The duration of the coronavirus pandemic will be the decisive factor for the Greek tourism industry’s comeback, according to Bank of Greece (BoG) Governor Yannis Stournaras.
According to the March report issued by the central bank, it is too early to assess the repercussions of the coronavirus health crisis on the Greek economy but the tourism industry and particularly revenue is set to suffer a blow.
“The outlook for the tourism sector for 2020 is expected to be affected by the extent of the coronavirus spread,” said the BoG.
At the same time, the latest decisions to ban all circulation and travel, close down hotels for a month, stop incoming flights, as well as impose 14-day quarantines in efforts to restrict the spread of Covid-19 have already taken a toll on the industry.
Demonstrating the importance of the tourism industry today compared to a decade ago, central bank data cites 2019 travel receipts which came to 18.2 billion euros accounting for 9.7 percent of GDP at current rates. In 2010, tourism accounted for a mere 4.3 percent of GDP.

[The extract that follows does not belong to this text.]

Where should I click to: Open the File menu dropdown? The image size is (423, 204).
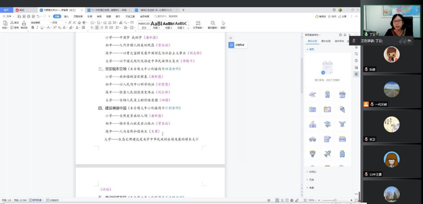point(9,16)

At the same time, the sector’s seasonality is also set to impact revenue. It should be noted that four months – June, July, August, and September – accounted for 73.9 percent of all tourism-related revenue in the last nine years.

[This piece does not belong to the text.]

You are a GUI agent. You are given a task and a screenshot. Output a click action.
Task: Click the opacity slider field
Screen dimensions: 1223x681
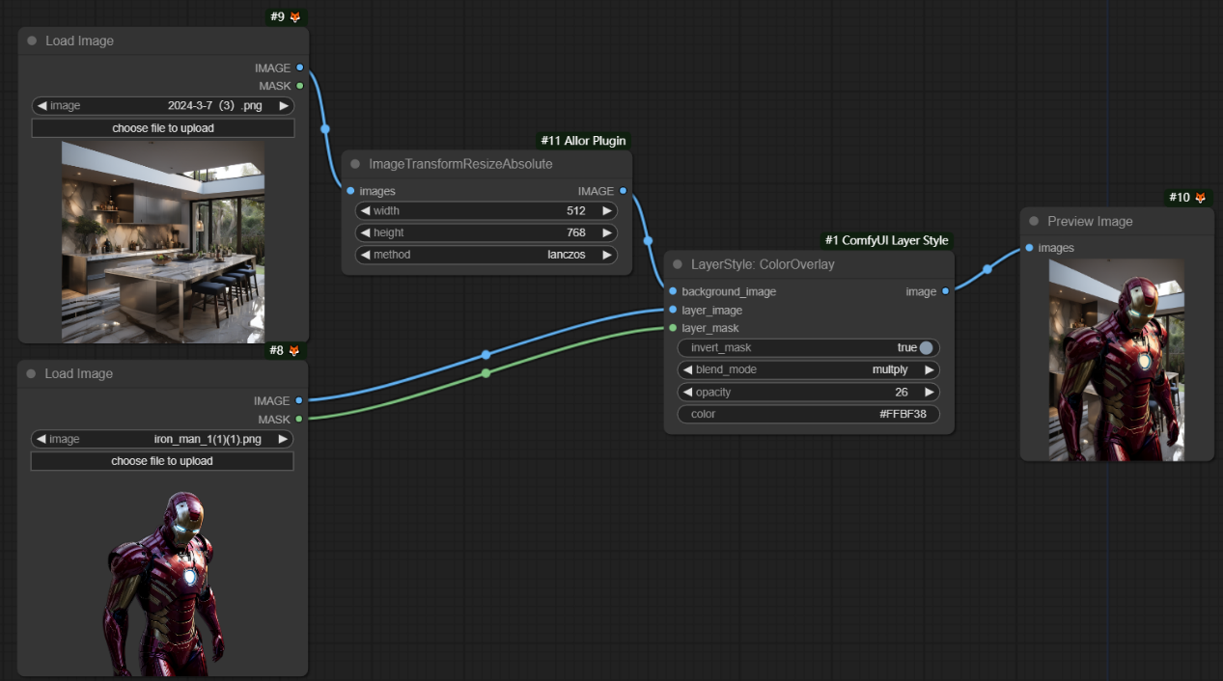[x=808, y=392]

Indicatively, in 2019, out of a total of 18.2 billion euros in annual travel receipts, 13.3 billion euros were generated in the June-September period.
Other negative factors include the uncertainty and the resulting deterioration of the investor climate.

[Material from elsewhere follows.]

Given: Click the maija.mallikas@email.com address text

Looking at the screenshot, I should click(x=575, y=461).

Last year’s tourism performance with increased arrivals and overnight stays for a seventh consecutive year had paved the way for an even stronger year in 2020 before the Covid-19 crisis hit.
According to 2019 figures, the number of beds increased by 1.4 percent in 2019 against 2018 boosting employment by 9 percent.
Lastly, according to the BoG report, besides tourism, other sectors set to feel the brunt of the coronavirus pandemic and suffer losses include transport, trade, F&B, and services related to entertainment and recreation.